D’ailleurs, ce mythe ridicule vaut même si la morsure n’a occasionné aucune lésion.
Il est donc important de rappeler qu’un chien qui mord n’est pas « timbré » ni « foutu »… c’est juste un chien ! Tous peuvent mordre si la situation les y oblige (ils ont tous des dents ainsi qu’une sensibilité et un seuil de tolérance qui leur est propre). De plus, bien souvent l’animal prévient (mais ses signaux ne sont pas pris en compte voire réprimés). Une conduite agressive est codifiée et ritualisée, c’est-à-dire qu’elle se déroule toujours de la même manière, ce qui la rend prévisible. Elle se déroule en trois étapes :
* La menace
Elle sert à impressionner un individu et à éviter l’attaque. Grognement, gencives découvertes, mydriase (dilatation des pupilles), raidissement des membres, piloérection… l’animal prévient l’autre de cesser immédiatement ce qu’il est en train de faire. En cas d’inefficacité, la menace est mise à exécution par la morsure.
Cette phase peut être supprimée si l’animal est pris de panique, souffre, s’il a été dressé au « mordant », si elle n’a jamais été prise en considération ou s’il n’a pas bénéficié des conditions de développement précoce adéquates.

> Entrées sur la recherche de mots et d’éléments
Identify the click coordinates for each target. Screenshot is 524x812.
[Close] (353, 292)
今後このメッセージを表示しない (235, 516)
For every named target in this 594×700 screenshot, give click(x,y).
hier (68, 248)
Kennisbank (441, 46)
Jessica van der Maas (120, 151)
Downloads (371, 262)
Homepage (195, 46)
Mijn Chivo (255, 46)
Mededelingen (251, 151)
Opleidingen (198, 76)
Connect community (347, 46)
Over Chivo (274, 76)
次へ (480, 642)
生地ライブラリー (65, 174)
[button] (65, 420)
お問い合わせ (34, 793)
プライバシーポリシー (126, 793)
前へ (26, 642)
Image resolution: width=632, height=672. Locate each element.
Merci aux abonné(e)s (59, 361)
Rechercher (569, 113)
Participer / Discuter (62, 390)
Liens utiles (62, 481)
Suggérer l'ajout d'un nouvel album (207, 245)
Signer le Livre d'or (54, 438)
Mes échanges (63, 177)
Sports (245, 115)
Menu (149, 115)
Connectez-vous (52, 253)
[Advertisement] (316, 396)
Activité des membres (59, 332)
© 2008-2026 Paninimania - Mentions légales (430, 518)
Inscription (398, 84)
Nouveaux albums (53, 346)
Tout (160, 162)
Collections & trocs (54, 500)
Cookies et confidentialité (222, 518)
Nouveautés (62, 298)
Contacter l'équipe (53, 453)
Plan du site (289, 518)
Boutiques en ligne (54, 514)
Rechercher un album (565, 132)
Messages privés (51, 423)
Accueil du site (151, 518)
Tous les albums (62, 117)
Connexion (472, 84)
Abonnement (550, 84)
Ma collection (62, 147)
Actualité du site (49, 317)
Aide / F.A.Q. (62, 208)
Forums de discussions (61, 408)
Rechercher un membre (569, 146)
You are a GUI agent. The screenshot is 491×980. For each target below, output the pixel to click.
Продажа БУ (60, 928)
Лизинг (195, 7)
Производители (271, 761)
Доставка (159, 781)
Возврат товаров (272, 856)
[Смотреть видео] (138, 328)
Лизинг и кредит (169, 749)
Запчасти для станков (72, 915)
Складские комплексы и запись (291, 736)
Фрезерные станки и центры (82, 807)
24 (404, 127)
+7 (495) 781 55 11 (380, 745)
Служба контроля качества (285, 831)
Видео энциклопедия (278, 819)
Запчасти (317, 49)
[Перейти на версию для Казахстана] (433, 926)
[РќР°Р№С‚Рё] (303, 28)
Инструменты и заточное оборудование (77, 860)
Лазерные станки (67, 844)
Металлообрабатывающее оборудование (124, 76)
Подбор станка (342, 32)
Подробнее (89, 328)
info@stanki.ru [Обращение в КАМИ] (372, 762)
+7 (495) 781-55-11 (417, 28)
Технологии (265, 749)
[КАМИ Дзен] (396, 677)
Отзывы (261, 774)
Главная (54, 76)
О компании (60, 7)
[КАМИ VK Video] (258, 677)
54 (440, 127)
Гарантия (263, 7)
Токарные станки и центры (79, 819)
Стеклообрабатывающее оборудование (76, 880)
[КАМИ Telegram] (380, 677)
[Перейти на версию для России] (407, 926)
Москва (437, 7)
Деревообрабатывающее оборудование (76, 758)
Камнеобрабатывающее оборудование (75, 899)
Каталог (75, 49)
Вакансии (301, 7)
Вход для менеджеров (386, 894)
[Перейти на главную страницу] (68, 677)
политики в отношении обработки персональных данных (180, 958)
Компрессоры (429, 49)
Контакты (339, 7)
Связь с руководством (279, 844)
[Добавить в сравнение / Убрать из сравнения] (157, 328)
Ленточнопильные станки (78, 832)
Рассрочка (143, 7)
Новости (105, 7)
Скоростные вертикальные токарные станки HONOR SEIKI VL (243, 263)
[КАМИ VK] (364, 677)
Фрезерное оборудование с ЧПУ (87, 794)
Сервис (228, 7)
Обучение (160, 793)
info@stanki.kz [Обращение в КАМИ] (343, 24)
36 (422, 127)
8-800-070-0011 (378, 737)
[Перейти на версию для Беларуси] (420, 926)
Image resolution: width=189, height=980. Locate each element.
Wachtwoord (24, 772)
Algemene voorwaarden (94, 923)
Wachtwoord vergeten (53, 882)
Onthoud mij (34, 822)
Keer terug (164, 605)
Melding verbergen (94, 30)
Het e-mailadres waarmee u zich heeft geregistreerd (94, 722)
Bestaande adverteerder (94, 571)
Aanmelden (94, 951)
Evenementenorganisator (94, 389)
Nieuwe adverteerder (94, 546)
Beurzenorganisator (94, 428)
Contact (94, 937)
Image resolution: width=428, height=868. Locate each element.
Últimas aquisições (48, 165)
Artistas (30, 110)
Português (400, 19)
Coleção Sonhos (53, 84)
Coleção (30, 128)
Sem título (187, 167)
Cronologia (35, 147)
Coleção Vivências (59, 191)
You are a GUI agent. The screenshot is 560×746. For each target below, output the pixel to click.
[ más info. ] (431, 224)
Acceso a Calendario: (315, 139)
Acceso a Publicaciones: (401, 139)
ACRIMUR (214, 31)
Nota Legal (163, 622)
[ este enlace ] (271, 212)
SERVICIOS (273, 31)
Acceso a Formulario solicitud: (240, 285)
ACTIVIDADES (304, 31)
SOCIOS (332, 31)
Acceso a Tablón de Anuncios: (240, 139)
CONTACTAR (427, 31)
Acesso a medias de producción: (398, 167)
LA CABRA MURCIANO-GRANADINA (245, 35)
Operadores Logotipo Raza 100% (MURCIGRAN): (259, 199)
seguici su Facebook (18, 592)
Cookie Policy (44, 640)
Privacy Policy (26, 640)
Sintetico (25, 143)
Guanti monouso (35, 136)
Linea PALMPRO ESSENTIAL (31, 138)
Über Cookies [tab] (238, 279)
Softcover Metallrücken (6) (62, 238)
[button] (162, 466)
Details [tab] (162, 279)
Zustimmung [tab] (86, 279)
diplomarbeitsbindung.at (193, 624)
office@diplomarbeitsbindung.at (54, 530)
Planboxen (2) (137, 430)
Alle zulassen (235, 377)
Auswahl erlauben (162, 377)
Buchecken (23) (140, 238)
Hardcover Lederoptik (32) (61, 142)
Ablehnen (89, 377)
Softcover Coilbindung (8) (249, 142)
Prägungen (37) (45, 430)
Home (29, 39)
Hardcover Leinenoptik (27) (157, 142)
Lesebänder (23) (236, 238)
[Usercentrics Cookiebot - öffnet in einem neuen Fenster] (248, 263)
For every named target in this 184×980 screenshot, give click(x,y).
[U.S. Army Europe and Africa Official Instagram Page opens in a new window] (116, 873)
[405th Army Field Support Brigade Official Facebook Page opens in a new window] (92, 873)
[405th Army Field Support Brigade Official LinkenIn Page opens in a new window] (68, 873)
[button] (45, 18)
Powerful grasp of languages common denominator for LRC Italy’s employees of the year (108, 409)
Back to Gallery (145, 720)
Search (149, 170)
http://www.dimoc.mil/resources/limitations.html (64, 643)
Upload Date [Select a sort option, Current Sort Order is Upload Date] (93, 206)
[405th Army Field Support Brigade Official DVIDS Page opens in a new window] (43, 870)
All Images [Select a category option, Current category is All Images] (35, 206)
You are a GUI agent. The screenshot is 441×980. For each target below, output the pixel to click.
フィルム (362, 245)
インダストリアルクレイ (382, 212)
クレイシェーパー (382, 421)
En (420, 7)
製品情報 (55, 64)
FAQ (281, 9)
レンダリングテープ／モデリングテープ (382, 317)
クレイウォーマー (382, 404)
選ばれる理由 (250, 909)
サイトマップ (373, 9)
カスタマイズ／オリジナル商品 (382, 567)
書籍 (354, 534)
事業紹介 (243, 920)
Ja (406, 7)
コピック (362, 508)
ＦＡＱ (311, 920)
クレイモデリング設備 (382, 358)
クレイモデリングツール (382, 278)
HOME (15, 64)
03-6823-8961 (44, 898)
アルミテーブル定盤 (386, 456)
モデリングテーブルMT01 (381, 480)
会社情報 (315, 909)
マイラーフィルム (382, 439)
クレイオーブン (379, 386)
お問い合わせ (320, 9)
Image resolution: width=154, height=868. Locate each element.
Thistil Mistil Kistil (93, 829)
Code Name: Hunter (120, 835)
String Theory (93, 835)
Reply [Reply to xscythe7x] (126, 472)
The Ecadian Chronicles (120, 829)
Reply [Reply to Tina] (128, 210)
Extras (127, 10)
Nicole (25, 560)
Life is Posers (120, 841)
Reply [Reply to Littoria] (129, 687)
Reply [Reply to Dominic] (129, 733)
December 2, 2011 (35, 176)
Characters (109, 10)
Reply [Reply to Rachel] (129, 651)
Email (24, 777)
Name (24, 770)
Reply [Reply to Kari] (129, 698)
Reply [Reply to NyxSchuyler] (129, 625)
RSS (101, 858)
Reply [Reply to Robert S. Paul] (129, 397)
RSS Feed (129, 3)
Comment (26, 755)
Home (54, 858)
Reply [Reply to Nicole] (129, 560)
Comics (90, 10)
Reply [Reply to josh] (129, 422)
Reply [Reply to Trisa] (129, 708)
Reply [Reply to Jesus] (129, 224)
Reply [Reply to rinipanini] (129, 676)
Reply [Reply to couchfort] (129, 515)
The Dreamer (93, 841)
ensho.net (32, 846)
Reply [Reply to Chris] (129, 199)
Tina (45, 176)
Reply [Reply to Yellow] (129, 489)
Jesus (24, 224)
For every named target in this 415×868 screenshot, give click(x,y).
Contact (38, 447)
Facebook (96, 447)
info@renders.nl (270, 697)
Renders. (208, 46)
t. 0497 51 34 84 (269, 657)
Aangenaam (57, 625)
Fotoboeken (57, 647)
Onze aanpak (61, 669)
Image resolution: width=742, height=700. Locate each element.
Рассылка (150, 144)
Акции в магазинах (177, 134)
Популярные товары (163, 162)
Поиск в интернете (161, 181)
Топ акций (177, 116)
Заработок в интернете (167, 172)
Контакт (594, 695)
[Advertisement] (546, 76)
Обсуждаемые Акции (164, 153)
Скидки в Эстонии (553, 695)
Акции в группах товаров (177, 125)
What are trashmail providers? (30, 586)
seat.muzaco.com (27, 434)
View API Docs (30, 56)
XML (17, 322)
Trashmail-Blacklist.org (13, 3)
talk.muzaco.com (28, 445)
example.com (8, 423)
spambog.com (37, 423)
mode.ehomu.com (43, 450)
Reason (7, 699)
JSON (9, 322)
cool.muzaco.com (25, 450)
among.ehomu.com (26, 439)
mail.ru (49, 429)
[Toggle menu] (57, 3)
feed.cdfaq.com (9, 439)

> Consignes de l’exercice
1. D’après le texte sur les chiens qui mordent, à quoi sert la menace ?
2. Recopiez, s’il vous plaît, le passage du texte sur les chiens qui mordent en commençant par « Il est donc » et en continuant jusqu’à « par la morsure. ».

> Les réponses
1. Elle sert à impressionner un individu et à éviter l’attaque.

2.
Il est donc important de rappeler qu’un chien qui mord n’est pas « timbré » ni « foutu »… c’est juste un chien ! Tous peuvent mordre si la situation les y oblige (ils ont tous des dents ainsi qu’une sensibilité et un seuil de tolérance qui leur est propre). De plus, bien souvent l’animal prévient (mais ses signaux ne sont pas pris en compte voire réprimés). Une conduite agressive est codifiée et ritualisée, c’est-à-dire qu’elle se déroule toujours de la même manière, ce qui la rend prévisible. Elle se déroule en trois étapes :
* La menace
Elle sert à impressionner un individu et à éviter l’attaque. Grognement, gencives découvertes, mydriase (dilatation des pupilles), raidissement des membres, piloérection… l’animal prévient l’autre de cesser immédiatement ce qu’il est en train de faire. En cas d’inefficacité, la menace est mise à exécution par la morsure.